> [Exercise instructions]: Although the records contain pictures, only their text should be set down, exactly as written.

> [Supplied records]:
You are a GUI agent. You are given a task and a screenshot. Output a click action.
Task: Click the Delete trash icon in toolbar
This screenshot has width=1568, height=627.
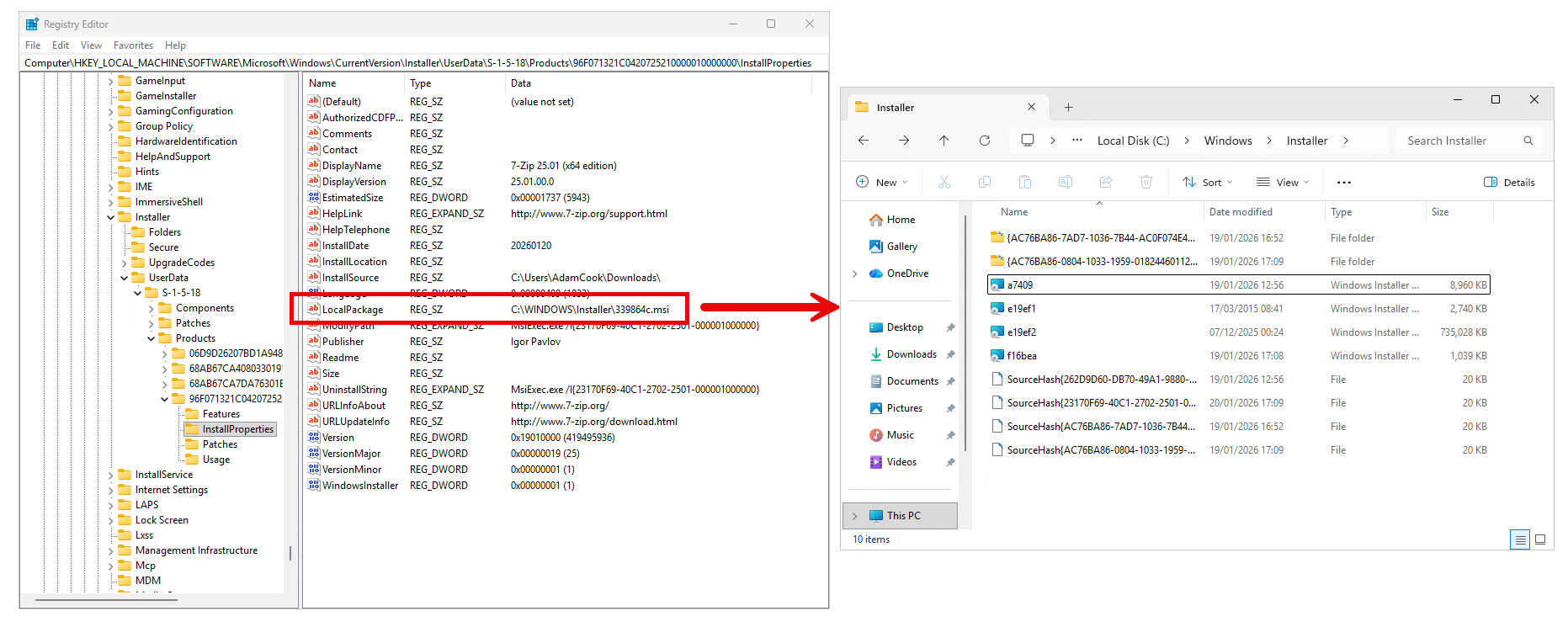[x=1145, y=182]
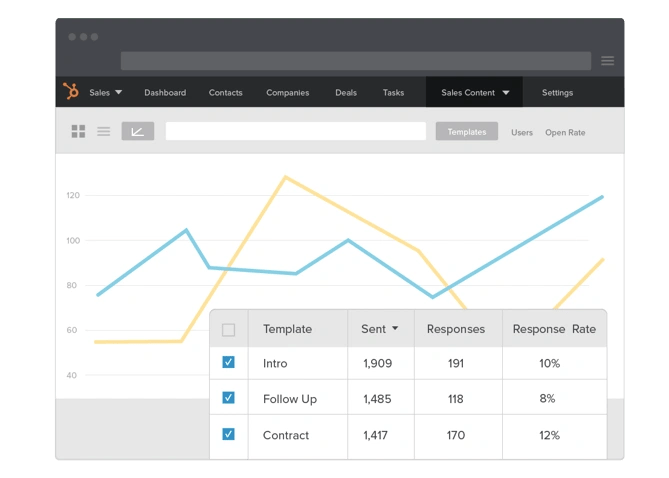This screenshot has height=478, width=669.
Task: Click the search input field
Action: click(295, 132)
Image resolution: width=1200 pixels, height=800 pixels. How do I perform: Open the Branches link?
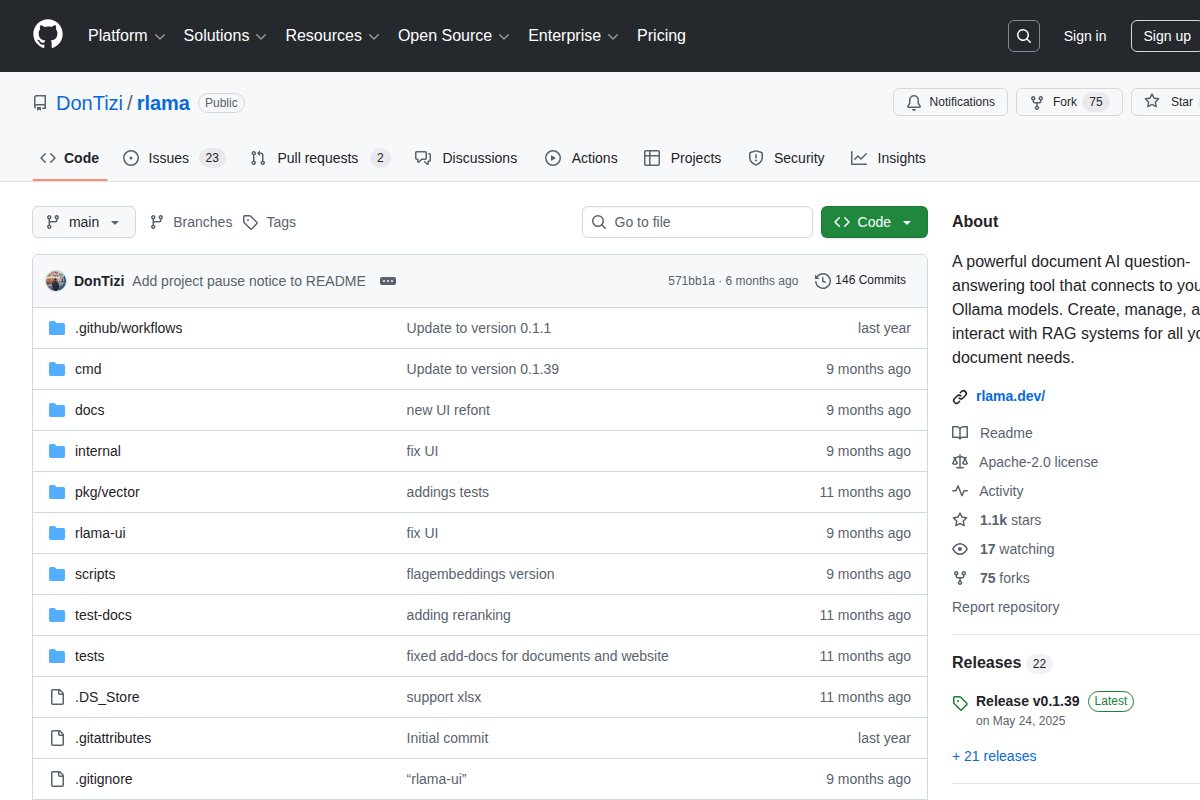191,222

> [Your response]:
You are a GUI agent. You are given a task and a screenshot. Output a click action.
Task: Click the Delete trash icon in toolbar
This screenshot has width=1568, height=627.
[x=1145, y=182]
This screenshot has height=478, width=669.
Task: Click the search input field
Action: click(295, 132)
Image resolution: width=1200 pixels, height=800 pixels. How do I perform: Open the Branches link?
191,222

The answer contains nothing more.